--- begin Passage to read ---

First, I would try to get rid of the differential operators in $x$ by performing a partial Fourier transform, i.e. a Fourier transform only in $x$ and not in $t$. This would convert these differential operators into algebraic monomials.

Concretely, if we use the tilde to denote the partial Fourier transform

$$\tilde f (t,y) = \frac 1 {\sqrt {2 \pi}} \int \limits _{-\infty} ^\infty \Bbb e ^{- \Bbb i y x} f(t,x) \ \Bbb d x$$

(in the sense of distributions), then

$$\widetilde {\frac {\partial f} {\partial x}} (t,y) = - \Bbb i y \tilde f (t,y), \quad \widetilde {\frac {\partial^2 f} {\partial x^2}} (t,y) = - y^2 \tilde f (t,y), \quad \widetilde {\delta_a} (y) = \frac 1 {\sqrt {2 \pi}} \Bbb e ^{- \Bbb i y a}$$

(where $\delta_a (x) = \delta (x-a)$), so (using that $\widetilde {\frac {\partial f} {\partial t}} = \frac {\partial \tilde f} {\partial t}$) this Fourier transform would transform the initial equation into

$$\frac {\partial \tilde f} {\partial t} (t,y) = (- \alpha y^2 + \beta \Bbb i y) \tilde f (t,y) + \frac 1 {\sqrt {2 \pi}} \mu_a P_a (t) \Bbb e ^{- \Bbb i y} + \frac 1 {\sqrt {2 \pi}} \mu_b P_b (t) \Bbb e ^{- \Bbb i y (N-1)}$$

which is an inhomogeneous differential equation of order $1$ that you can solve with the standard tool.

Second step

To solve the above equation, first treat the homogeneous case, thus considering the equation

$$\frac {\partial \tilde f} {\partial t} (t,y) = (- \alpha y^2 + \beta \Bbb i y) \tilde f (t,y) .$$

This has the solution

$$\tilde f (t,y) = C \Bbb e ^{(- \alpha y^2 + \beta \Bbb i y) t}$$

where $C>0$ is some arbitrary constant.

--- end Passage to read ---
--- begin Dataset rows ---

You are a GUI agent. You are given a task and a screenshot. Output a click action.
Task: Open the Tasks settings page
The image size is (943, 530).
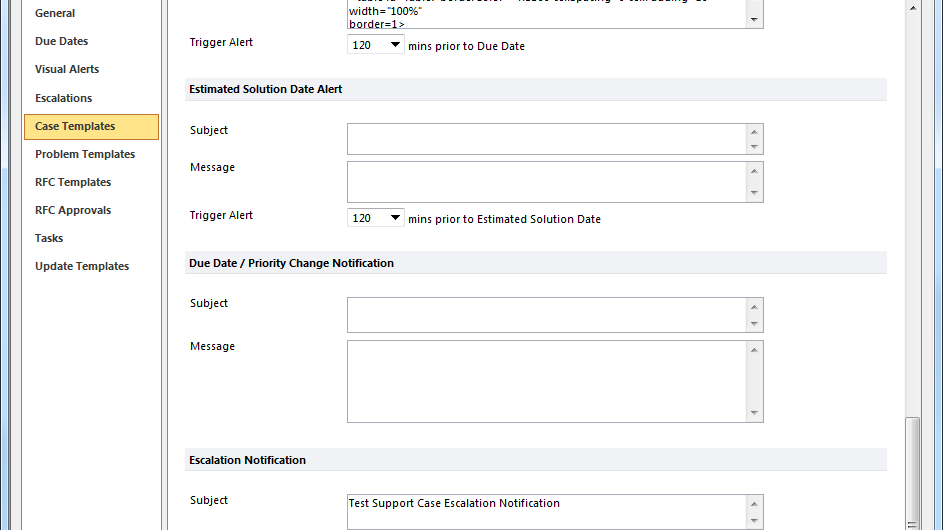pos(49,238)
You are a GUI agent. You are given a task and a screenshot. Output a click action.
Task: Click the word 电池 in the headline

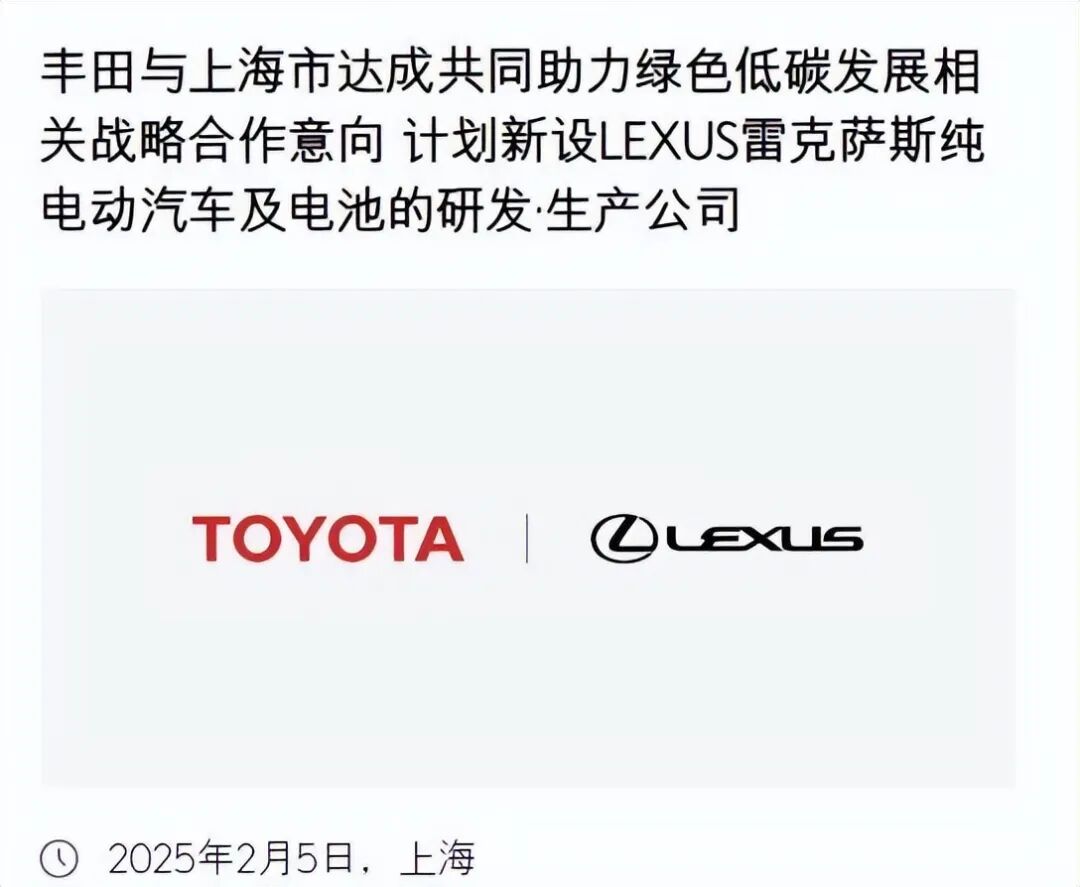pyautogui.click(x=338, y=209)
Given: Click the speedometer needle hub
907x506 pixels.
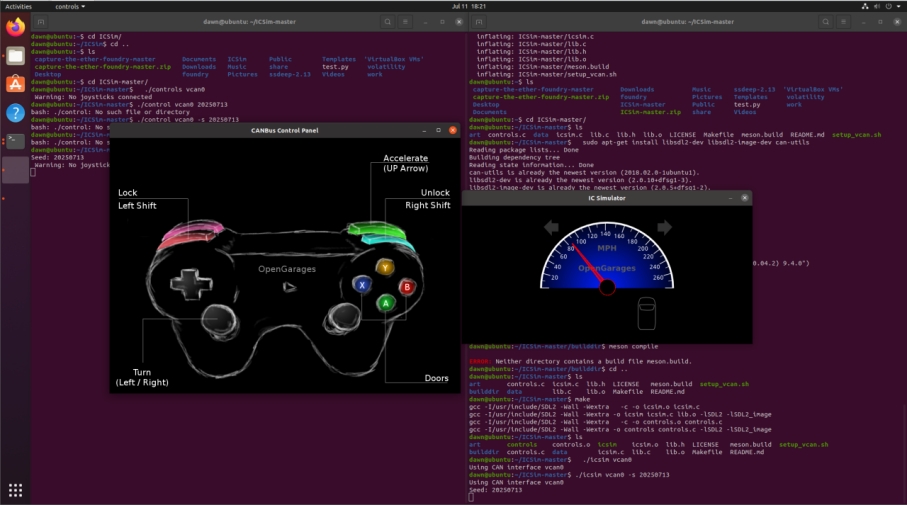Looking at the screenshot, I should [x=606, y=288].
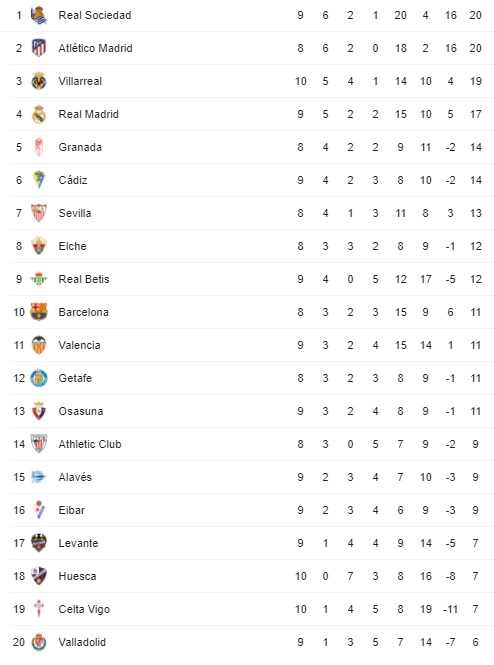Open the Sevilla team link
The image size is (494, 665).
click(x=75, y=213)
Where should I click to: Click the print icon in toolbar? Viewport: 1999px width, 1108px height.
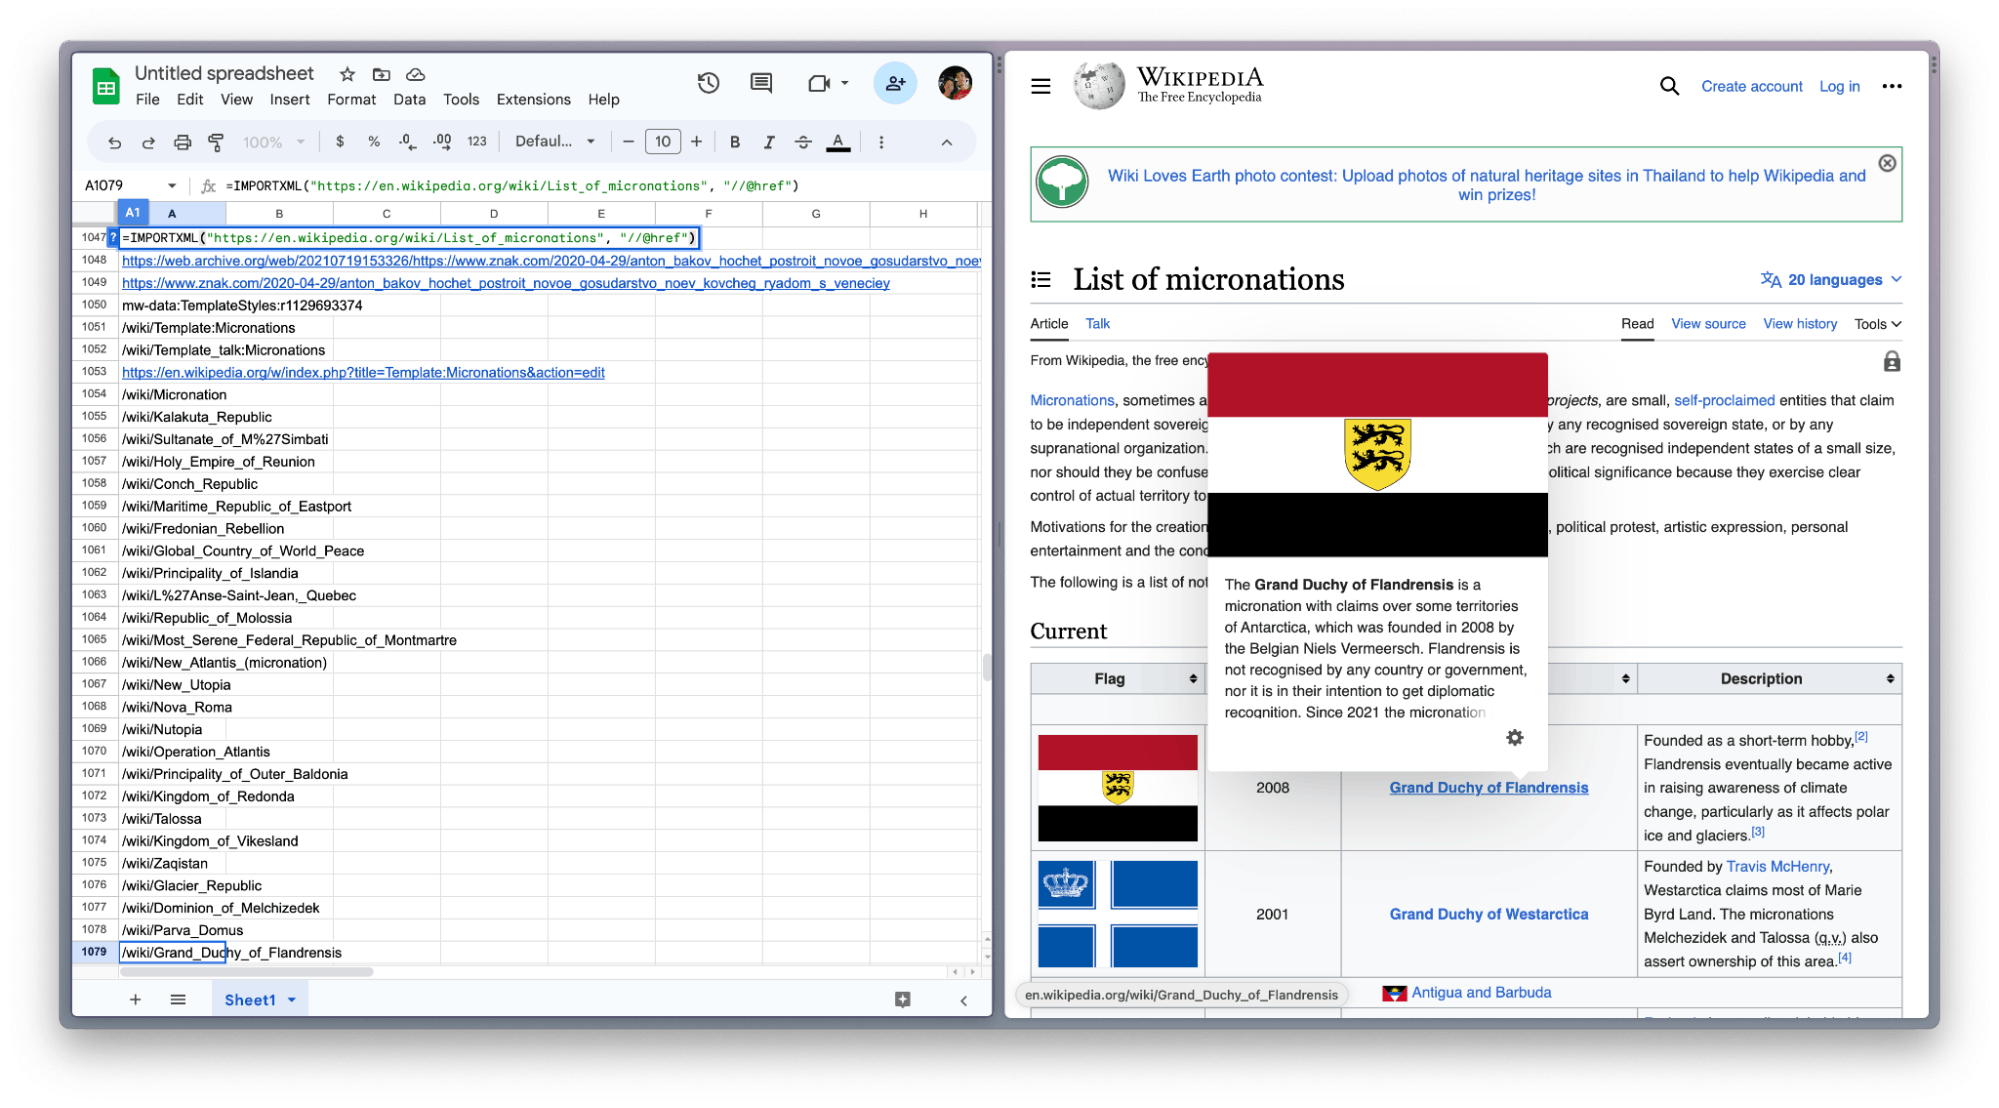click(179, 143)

--- end Dataset rows ---
--- begin Dataset rows ---

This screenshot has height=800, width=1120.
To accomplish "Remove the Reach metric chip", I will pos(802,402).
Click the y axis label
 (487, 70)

--- end Dataset rows ---

■ Tasks for this exercise
1. Answer these questions using the passage on the partial Fourier transform.
(a) Into what does the partial Fourier transform convert the differential operators in $x$?
(b) What is the partial Fourier transform of $\frac{\partial^2 f}{\partial x^2}$?
(c) What is the order of the inhomogeneous differential equation that the transform produces?
2. Write out the passage on the partial Fourier transform from "(where $\delta_a (x)" up to and including "the standard tool.", matching it word for word.

■ Answers to the problems
1.
(a) Algebraic monomials.
(b) $-y^2 \tilde f (t,y)$.
(c) Order $1$.

2.
(where $\delta_a (x) = \delta (x-a)$), so (using that $\widetilde {\frac {\partial f} {\partial t}} = \frac {\partial \tilde f} {\partial t}$) this Fourier transform would transform the initial equation into

$$\frac {\partial \tilde f} {\partial t} (t,y) = (- \alpha y^2 + \beta \Bbb i y) \tilde f (t,y) + \frac 1 {\sqrt {2 \pi}} \mu_a P_a (t) \Bbb e ^{- \Bbb i y} + \frac 1 {\sqrt {2 \pi}} \mu_b P_b (t) \Bbb e ^{- \Bbb i y (N-1)}$$

which is an inhomogeneous differential equation of order $1$ that you can solve with the standard tool.